Thursday, February 7, 2008

Business Case for Using VPN

Attractions of VPNs to enterprises include:

  • Shared facilities may be cheaper—especially in capital expenditure (CAPEX)—than traditional routed networks over dedicated facilities.
  • Can rapidly link enterprise offices, as well as small-and-home-office and mobile workers.
  • Allow customization of security and quality of service as needed for specific applications.
  • Can scale to meet sudden demands, especially when provider-provisioned on shared infrastructure.
  • Can reduce operational expenditure (OPEX) by outsourcing support and facilities.

Distributing VPNs to homes, telecommuters, and small offices may put access to sensitive information in facilities not as well protected as more traditional facilities. VPNs need to be designed and operated under well-thought-out security policies. Organizations using them must have clear security rules supported by top management. When access goes beyond traditional office facilities, where there may be no professional administrators, security must be maintained as transparently as possible to end users.

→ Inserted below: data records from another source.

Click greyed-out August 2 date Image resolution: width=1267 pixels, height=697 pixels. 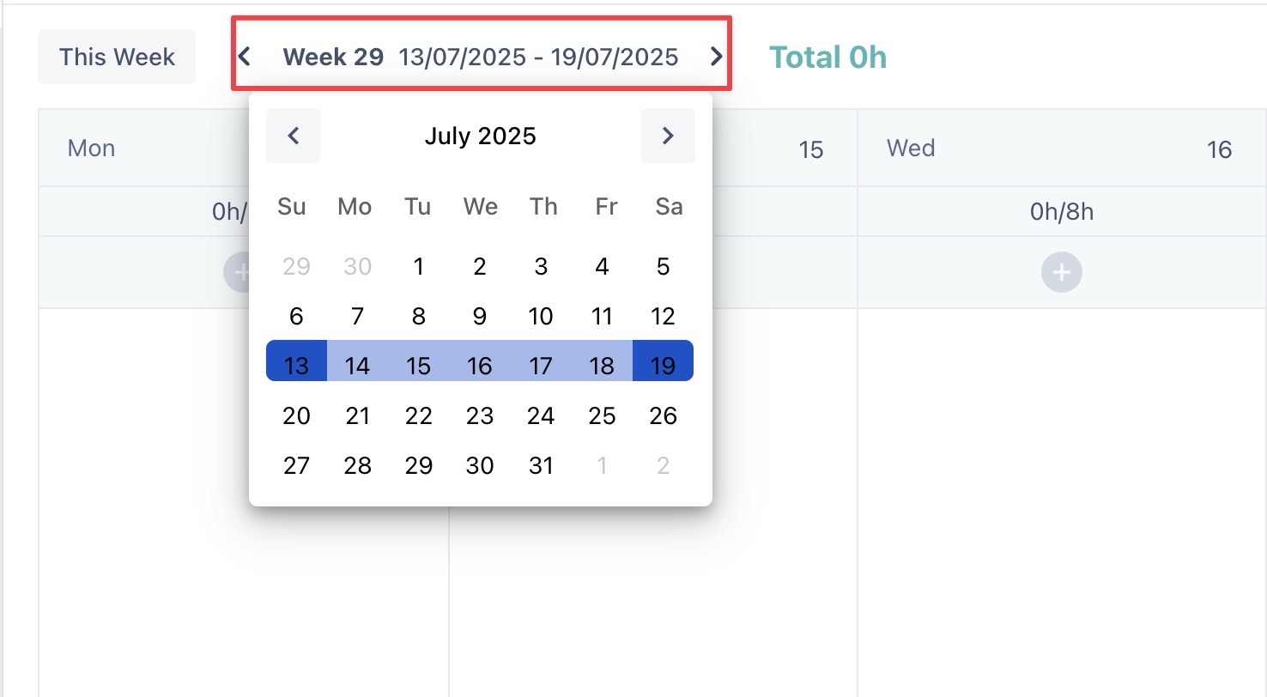point(663,466)
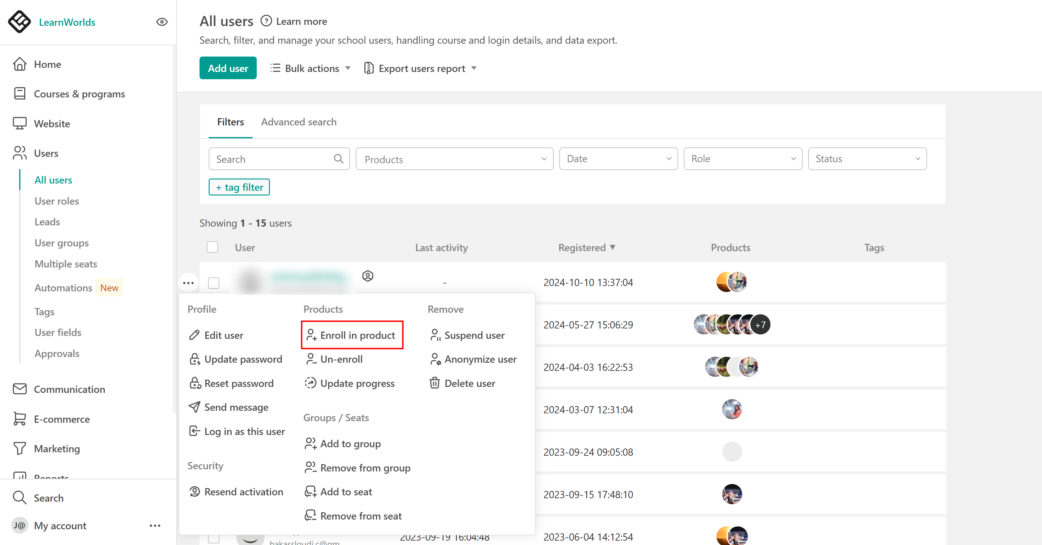Click the +7 products badge

pyautogui.click(x=760, y=324)
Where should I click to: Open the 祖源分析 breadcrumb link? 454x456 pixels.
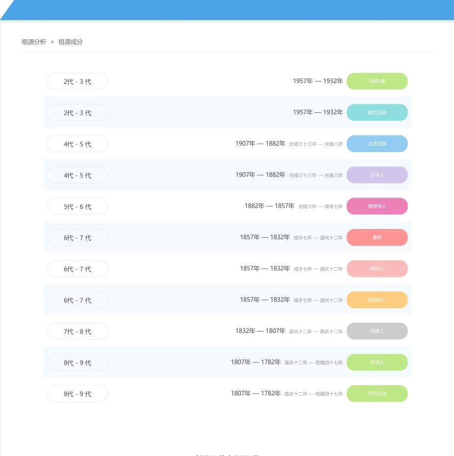[34, 42]
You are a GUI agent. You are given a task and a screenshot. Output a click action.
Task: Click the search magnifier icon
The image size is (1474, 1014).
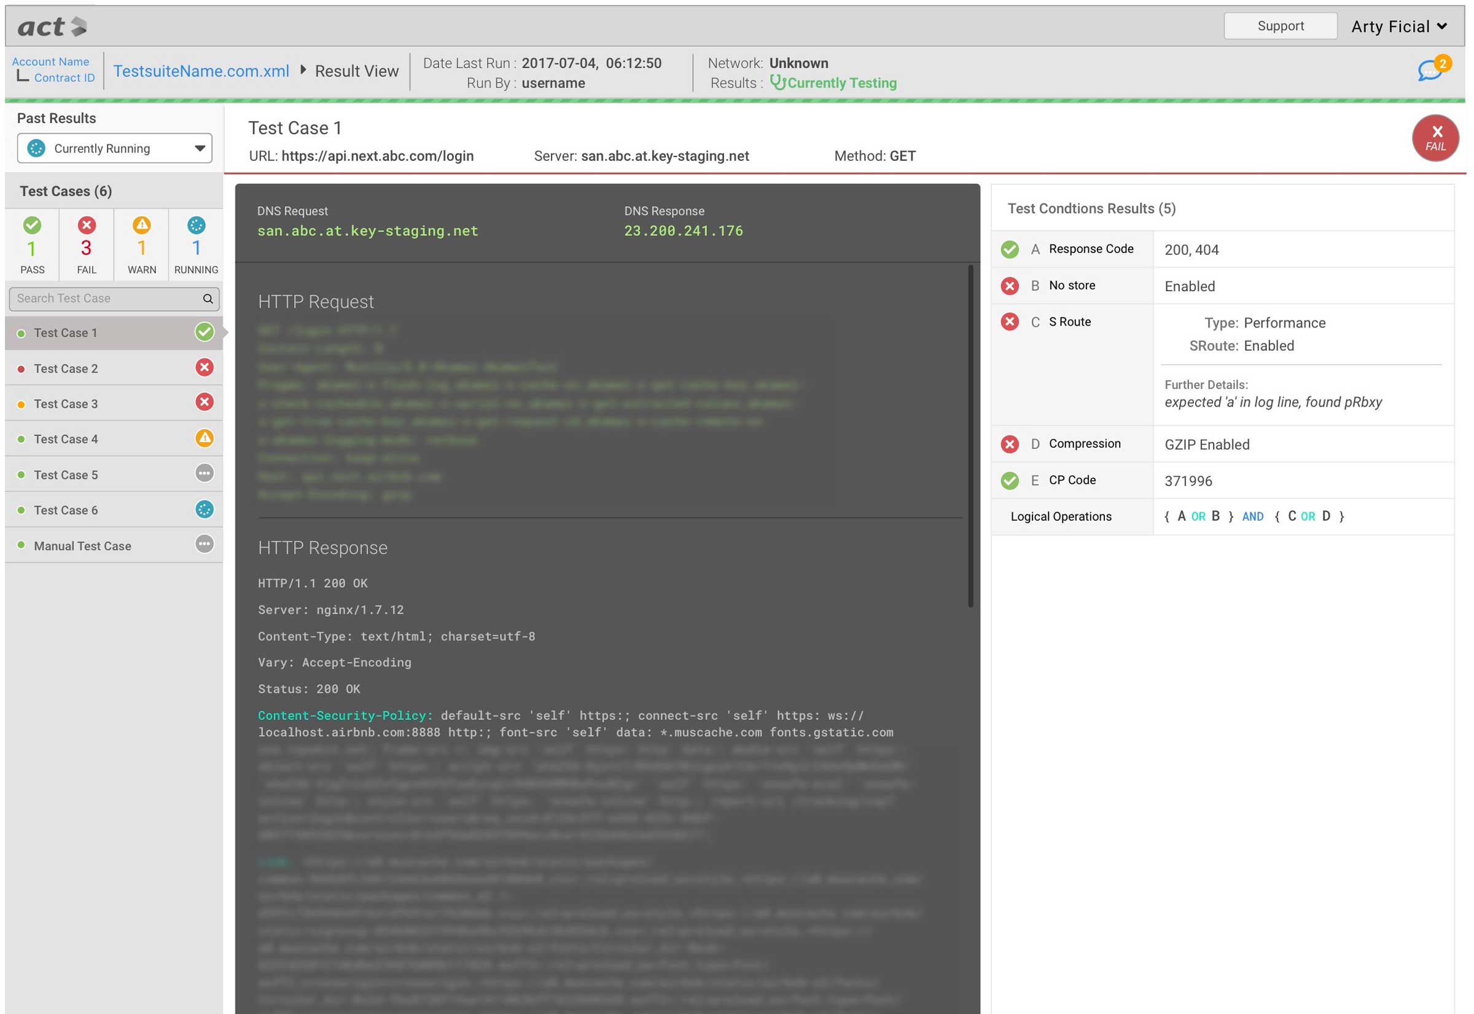point(208,299)
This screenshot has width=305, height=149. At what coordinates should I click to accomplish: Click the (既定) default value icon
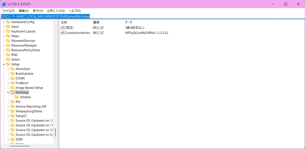[x=62, y=28]
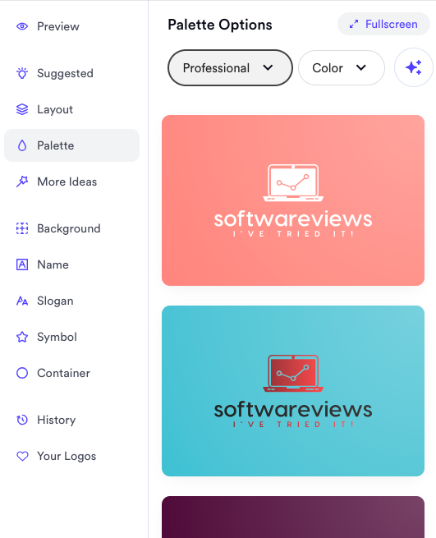The image size is (436, 538).
Task: Select the stacked layers Layout icon
Action: coord(22,109)
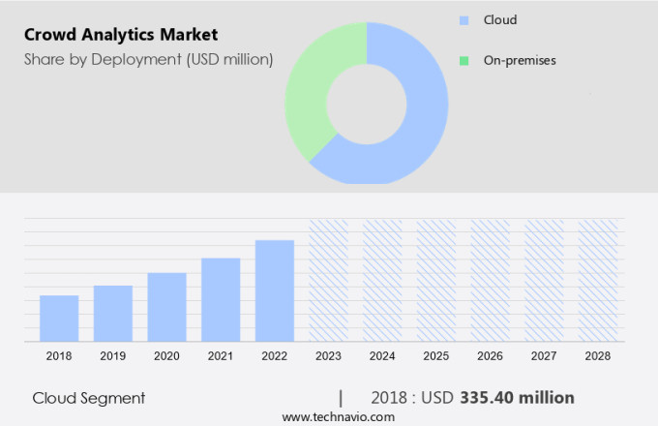Select the hatched 2028 forecast bar

pos(598,280)
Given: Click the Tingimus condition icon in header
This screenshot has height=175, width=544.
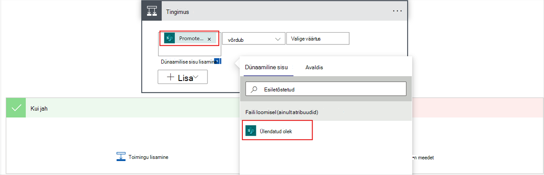Looking at the screenshot, I should pyautogui.click(x=151, y=11).
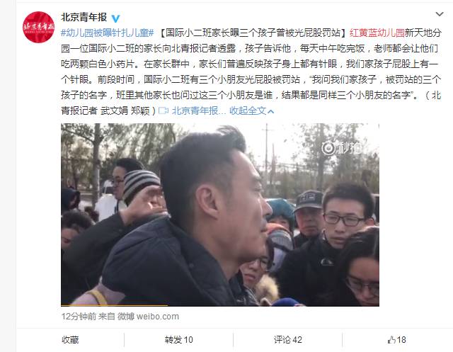Image resolution: width=453 pixels, height=352 pixels.
Task: Open the 北京青年报... video link
Action: coord(199,110)
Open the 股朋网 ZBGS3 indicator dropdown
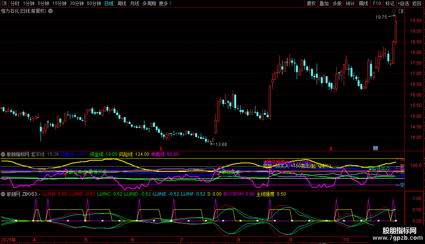The image size is (425, 244). [3, 194]
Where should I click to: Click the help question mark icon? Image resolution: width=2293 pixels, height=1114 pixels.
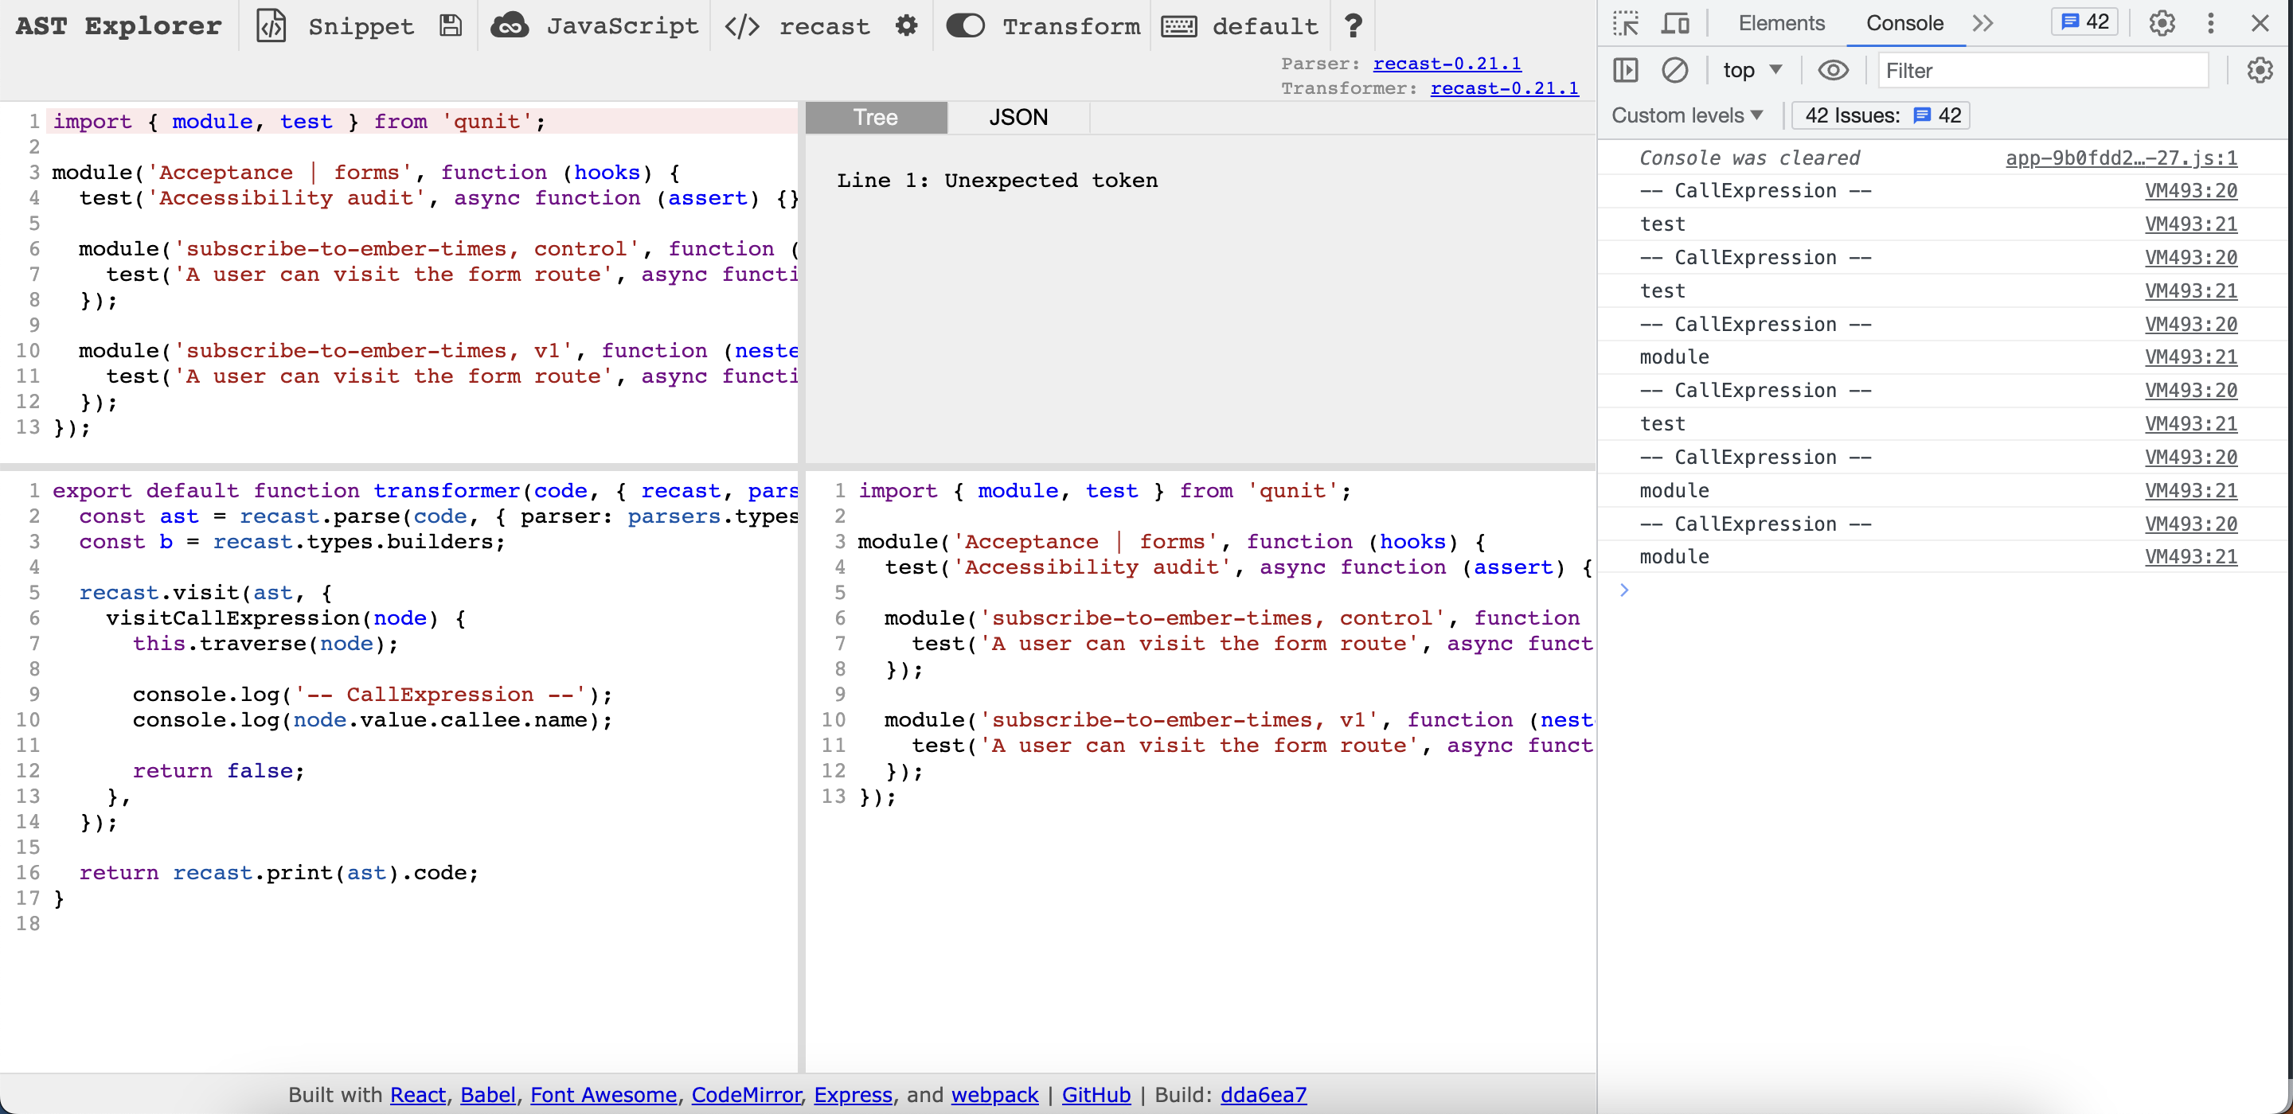[1353, 26]
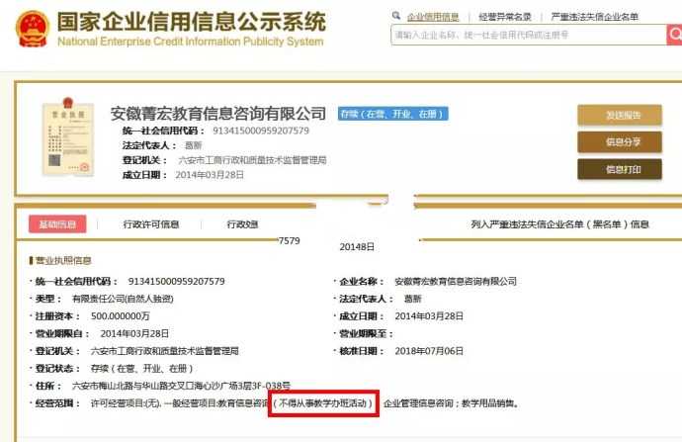The height and width of the screenshot is (442, 682).
Task: Select the 严重违法失信企业名单 search category
Action: (x=595, y=17)
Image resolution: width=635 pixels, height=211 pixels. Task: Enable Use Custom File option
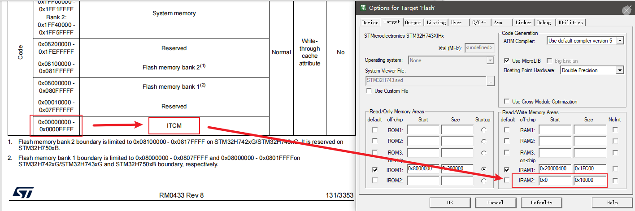click(x=369, y=91)
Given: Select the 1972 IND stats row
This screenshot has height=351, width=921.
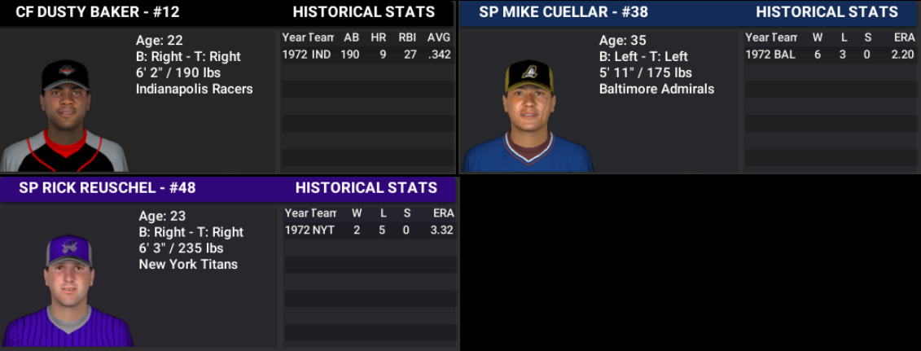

Some organizations with especially sensitive data, such as health care companies, even arrange for an employee's home to have two separate WAN connections: one for working on that employer's sensitive data and one for all other uses.[citation needed] More common is that bringing up the secure VPN cuts off Internet connectivity for any use except secure communications into the enterprise; Internet access is still possible but will go through enterprise access rather than that of the local user.

In situations in which a company or individual has legal obligations to keep information confidential, there may be legal problems, even criminal ones, as a result. Two examples are the HIPAA regulations in the U.S. with regard to health data, and the more general European Union data privacy regulations which apply to even marketing and billing information and extend to those who share that data elsewhere.